Write out, word for word, every line in the data below from the one containing "Archivio (60, 2321)" to the one containing "Words Without Borders (94, 2213)", both of them included.

◇ ◇ ◇ ◇ ◇

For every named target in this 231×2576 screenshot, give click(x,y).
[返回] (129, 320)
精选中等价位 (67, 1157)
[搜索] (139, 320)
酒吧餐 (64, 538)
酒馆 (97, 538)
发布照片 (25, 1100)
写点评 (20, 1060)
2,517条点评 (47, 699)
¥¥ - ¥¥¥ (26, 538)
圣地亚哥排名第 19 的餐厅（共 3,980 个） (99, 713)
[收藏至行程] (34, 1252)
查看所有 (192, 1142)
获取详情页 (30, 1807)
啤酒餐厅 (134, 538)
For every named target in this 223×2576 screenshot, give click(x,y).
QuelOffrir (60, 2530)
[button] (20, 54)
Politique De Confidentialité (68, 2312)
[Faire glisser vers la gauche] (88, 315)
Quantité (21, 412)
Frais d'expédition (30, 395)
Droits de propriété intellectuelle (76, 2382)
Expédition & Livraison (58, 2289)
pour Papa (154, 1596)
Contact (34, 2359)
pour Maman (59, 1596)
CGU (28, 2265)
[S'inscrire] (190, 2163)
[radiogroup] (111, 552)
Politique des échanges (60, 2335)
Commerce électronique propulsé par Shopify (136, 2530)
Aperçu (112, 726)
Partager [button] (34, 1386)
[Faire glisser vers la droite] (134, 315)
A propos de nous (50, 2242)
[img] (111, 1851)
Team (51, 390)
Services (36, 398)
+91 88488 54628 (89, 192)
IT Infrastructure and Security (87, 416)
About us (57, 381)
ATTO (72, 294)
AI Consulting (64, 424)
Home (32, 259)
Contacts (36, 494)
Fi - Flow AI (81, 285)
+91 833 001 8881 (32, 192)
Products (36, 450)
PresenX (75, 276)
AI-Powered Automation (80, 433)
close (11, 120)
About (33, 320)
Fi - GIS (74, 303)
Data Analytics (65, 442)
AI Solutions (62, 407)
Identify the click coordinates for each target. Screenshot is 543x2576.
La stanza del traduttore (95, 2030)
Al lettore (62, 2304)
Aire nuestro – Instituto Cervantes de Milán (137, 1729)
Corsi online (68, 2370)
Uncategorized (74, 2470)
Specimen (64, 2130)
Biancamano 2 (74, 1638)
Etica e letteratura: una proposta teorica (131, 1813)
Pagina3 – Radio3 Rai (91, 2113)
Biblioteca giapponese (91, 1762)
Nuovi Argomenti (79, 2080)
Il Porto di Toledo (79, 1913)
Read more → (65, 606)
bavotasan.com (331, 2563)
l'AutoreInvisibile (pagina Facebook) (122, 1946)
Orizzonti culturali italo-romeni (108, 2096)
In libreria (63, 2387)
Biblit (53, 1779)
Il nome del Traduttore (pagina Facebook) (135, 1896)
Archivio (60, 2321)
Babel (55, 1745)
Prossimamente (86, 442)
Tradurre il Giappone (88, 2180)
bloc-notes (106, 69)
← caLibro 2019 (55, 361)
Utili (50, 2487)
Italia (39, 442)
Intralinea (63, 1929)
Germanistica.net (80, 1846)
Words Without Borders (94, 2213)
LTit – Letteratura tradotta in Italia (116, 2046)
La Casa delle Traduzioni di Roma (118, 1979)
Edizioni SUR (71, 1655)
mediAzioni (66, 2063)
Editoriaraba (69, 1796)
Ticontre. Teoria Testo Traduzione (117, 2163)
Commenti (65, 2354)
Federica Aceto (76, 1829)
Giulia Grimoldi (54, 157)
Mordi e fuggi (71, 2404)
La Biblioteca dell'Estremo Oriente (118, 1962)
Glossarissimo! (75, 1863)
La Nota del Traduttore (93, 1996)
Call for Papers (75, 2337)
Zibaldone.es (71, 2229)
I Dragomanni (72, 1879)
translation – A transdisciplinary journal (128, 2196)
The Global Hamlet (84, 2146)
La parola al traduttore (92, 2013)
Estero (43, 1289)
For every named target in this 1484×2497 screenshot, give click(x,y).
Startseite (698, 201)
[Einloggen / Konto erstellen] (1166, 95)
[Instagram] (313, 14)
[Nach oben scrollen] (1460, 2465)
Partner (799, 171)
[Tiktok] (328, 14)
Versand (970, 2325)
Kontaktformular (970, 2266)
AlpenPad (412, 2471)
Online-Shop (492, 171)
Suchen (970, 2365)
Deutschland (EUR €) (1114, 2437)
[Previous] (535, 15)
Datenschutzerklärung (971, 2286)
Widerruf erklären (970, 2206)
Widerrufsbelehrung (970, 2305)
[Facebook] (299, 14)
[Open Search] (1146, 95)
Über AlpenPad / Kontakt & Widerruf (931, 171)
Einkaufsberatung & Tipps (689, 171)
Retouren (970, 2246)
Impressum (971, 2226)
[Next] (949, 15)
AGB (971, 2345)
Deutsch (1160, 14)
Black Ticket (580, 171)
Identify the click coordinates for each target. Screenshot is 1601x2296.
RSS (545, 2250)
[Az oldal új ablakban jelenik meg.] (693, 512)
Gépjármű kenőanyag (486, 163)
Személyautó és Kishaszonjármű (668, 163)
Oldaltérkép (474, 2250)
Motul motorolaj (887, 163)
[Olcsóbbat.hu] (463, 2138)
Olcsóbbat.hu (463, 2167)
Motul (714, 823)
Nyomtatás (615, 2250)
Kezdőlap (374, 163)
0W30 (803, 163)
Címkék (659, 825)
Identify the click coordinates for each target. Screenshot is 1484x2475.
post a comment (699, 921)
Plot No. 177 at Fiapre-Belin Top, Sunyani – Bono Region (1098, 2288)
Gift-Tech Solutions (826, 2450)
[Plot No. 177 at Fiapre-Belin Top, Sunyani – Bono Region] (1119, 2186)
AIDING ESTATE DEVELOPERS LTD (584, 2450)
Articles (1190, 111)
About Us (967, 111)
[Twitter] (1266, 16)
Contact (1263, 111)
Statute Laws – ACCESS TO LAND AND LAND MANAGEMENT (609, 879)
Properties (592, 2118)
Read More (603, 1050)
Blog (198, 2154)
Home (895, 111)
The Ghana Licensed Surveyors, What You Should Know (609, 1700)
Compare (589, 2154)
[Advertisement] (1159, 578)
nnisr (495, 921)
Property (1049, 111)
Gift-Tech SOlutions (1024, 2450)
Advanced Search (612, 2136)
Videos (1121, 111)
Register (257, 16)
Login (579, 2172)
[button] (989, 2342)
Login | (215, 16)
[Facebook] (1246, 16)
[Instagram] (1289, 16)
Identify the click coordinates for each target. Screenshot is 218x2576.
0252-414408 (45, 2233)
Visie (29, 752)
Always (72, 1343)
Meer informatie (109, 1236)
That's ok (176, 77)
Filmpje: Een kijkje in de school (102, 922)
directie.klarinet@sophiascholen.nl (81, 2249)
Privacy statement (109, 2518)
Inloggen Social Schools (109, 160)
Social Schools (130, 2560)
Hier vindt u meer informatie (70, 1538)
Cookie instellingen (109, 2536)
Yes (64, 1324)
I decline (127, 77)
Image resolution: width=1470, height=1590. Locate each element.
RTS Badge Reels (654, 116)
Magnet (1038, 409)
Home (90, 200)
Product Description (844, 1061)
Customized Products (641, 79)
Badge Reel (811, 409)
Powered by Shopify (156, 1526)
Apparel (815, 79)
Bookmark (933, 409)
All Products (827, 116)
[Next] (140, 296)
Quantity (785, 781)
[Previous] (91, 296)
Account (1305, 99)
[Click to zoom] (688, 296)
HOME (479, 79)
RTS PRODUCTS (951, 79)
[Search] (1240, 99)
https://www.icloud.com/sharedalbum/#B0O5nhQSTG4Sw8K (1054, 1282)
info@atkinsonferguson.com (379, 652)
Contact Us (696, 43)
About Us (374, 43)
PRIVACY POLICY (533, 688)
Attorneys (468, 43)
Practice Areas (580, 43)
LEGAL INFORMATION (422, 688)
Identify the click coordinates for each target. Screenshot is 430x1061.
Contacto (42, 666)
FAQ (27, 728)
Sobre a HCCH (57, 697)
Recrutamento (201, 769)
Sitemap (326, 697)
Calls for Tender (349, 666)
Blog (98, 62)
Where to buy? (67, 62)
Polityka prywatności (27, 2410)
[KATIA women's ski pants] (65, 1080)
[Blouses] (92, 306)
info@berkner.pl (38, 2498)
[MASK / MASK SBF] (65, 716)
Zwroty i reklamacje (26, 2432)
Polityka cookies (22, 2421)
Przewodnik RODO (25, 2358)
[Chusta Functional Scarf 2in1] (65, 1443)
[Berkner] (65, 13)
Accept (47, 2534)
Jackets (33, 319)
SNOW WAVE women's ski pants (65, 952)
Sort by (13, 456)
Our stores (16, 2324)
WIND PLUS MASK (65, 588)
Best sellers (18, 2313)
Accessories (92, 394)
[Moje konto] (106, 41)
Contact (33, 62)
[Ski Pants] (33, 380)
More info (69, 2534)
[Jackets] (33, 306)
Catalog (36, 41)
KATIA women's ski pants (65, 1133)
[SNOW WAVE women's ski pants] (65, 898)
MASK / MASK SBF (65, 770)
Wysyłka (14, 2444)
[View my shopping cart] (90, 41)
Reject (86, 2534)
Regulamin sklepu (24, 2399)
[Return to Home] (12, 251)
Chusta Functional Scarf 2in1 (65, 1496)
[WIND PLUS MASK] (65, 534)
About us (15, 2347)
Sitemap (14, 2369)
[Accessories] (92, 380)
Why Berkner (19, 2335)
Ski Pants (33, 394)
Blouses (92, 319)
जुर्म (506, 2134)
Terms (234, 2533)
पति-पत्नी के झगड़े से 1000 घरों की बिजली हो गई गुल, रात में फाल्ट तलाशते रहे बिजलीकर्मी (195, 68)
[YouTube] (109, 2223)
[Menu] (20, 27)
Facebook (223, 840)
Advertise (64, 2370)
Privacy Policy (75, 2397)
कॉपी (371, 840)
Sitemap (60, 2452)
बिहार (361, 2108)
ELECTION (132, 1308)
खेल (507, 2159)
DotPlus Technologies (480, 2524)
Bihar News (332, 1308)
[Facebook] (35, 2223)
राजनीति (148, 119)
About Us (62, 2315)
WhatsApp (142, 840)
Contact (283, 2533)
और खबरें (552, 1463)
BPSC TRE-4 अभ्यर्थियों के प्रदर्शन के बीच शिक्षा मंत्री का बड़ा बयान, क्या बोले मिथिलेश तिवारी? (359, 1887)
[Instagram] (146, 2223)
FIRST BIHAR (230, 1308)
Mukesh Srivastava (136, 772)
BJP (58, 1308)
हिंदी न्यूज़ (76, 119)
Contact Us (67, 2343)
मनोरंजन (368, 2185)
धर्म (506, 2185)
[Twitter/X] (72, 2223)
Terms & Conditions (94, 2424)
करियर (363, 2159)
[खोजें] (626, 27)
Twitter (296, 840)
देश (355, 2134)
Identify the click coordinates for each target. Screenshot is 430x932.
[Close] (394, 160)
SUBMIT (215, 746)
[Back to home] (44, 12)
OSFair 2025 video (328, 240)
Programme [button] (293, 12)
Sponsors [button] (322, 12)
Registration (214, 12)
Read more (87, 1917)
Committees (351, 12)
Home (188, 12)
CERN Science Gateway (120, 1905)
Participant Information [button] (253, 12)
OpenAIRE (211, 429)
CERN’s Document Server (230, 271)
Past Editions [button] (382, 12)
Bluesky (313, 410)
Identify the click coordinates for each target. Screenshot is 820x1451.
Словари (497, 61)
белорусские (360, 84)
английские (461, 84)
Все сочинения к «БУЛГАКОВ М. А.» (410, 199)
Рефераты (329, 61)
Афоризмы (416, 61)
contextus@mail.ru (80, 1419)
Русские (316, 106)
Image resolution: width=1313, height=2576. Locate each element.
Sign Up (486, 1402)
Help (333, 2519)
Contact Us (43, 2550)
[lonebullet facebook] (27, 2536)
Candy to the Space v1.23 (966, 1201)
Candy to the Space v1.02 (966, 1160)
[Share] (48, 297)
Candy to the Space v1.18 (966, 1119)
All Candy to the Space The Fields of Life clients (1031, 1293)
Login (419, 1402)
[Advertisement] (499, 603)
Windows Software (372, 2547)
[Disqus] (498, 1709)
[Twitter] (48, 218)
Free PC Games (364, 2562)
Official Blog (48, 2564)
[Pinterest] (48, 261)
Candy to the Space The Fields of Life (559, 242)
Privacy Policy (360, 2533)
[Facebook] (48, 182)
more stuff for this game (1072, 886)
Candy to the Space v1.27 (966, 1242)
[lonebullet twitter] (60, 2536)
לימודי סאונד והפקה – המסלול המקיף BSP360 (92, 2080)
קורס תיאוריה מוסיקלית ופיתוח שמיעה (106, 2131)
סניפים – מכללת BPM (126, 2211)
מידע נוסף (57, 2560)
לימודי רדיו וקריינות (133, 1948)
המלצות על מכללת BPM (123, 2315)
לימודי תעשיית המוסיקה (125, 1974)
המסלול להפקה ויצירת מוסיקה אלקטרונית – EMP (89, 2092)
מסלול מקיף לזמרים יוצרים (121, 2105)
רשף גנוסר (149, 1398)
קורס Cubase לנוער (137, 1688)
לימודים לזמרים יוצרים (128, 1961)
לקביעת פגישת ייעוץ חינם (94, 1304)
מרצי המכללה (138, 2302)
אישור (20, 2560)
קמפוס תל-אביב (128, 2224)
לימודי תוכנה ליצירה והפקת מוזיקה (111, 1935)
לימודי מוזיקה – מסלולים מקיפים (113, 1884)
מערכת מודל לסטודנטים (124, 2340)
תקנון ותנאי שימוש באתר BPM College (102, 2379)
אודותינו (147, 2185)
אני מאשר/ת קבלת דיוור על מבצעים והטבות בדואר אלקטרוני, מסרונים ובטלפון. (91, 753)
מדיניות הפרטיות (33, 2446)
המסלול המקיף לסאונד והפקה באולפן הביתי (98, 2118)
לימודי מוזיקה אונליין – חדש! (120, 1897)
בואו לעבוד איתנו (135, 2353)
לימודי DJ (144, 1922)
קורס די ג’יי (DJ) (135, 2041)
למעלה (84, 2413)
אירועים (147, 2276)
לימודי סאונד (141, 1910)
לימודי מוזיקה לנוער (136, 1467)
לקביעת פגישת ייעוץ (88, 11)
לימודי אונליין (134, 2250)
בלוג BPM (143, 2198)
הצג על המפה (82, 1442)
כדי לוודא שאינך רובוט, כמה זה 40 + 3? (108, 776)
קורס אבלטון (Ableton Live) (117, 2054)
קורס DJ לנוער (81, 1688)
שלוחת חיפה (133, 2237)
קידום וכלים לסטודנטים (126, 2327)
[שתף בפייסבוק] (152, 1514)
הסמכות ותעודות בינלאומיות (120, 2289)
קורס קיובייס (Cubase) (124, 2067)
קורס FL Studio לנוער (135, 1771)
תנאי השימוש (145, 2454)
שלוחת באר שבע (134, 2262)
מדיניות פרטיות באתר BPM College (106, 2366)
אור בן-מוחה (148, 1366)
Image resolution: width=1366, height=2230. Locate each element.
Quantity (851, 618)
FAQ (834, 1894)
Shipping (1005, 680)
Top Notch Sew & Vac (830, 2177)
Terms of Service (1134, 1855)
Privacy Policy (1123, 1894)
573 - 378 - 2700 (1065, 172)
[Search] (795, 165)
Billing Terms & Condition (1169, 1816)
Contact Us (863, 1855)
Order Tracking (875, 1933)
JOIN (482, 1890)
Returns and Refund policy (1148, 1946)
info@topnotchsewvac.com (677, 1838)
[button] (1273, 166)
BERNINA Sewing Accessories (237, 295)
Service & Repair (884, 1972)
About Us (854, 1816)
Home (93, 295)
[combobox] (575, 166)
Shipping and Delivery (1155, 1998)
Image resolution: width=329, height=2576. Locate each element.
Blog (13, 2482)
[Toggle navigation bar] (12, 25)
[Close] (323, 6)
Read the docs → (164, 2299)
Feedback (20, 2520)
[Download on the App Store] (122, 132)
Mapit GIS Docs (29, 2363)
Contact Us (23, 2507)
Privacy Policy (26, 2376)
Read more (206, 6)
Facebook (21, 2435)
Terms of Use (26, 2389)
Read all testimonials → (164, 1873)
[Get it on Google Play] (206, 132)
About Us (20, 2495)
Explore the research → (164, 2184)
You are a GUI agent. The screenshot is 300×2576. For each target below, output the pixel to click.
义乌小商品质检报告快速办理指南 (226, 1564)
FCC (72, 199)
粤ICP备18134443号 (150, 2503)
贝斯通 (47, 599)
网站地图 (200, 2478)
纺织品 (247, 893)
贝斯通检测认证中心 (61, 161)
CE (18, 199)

◇ ◇ ◇ ◇ ◇

- **Solution to this task**
Archivio (60, 2321)
Babel (55, 1745)
Prossimamente (86, 442)
Tradurre il Giappone (88, 2180)
bloc-notes (106, 69)
← caLibro 2019 (55, 361)
Utili (50, 2487)
Italia (39, 442)
Intralinea (63, 1929)
Germanistica.net (80, 1846)
Words Without Borders (94, 2213)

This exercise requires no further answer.